7.0 Cancellation of an
Order. Buyer may cancel an Order prior to
shipment of the Goods only with the written consent of Seller and upon
payment of cancellation charges. Cancellation charges shall be the
higher of 25% of the purchase price for the Order or the costs incurred
by Seller in connection with the Order.
8.0 Time Limitation of
Action by Buyer. No action by Buyer against
Seller arising from or relating to the Goods shall be brought unless
commenced within one year after the cause of action has accrued.
9.0 No Assignment/Binding
on Successors. Buyer may not assign its rights
in the Order in whole or in part to any person or entity without the
express written approval of Seller. Buyer’s obligations to
Seller in connection with the Order shall be binding upon and inure to
the benefit of the Buyer’s successors.
10.0 Applicable Law.
The rights and duties of Buyer and Seller shall be governed by and
construed in accordance with the laws of the State of New York.
11.0 Arbitration.
Buyer and Seller agree that all disputes, differences, or questions
arising out of or relating to the Order shall be resolved solely by
arbitration. The arbitration proceedings shall be governed by and
decided in accordance with the rules of the American Arbitration
Association or such other organization as agreed by the parties.
12.0
Use. The Purchaser is responsible for
identifying one or more methods of machine guarding to protect the
operator and other employees in the machine area from foreseeable
hazards such as those created by point of operation, ingoing nip
points, rotating parts, flying objects, etc. Guarding should be
designed to meet or exceed OSHA standards.

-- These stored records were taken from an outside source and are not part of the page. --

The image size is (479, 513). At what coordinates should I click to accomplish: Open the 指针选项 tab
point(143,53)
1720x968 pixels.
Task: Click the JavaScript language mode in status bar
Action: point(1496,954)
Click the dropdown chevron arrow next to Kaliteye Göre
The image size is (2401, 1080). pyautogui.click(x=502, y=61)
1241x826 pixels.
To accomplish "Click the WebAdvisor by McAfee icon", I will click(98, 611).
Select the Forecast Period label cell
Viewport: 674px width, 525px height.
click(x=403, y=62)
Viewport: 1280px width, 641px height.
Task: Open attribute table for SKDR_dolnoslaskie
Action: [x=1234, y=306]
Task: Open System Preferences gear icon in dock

If any original warning labels or instructions are missing or no longer
legible, please contact the manufacturer for a replacement prior to use.
13.0 Entire Agreement.
The Order and these Standard Terms and Conditions express the entire
intent and understanding of Buyer and Seller and supersede all prior
agreements, writings and negotiations with respect to the Order.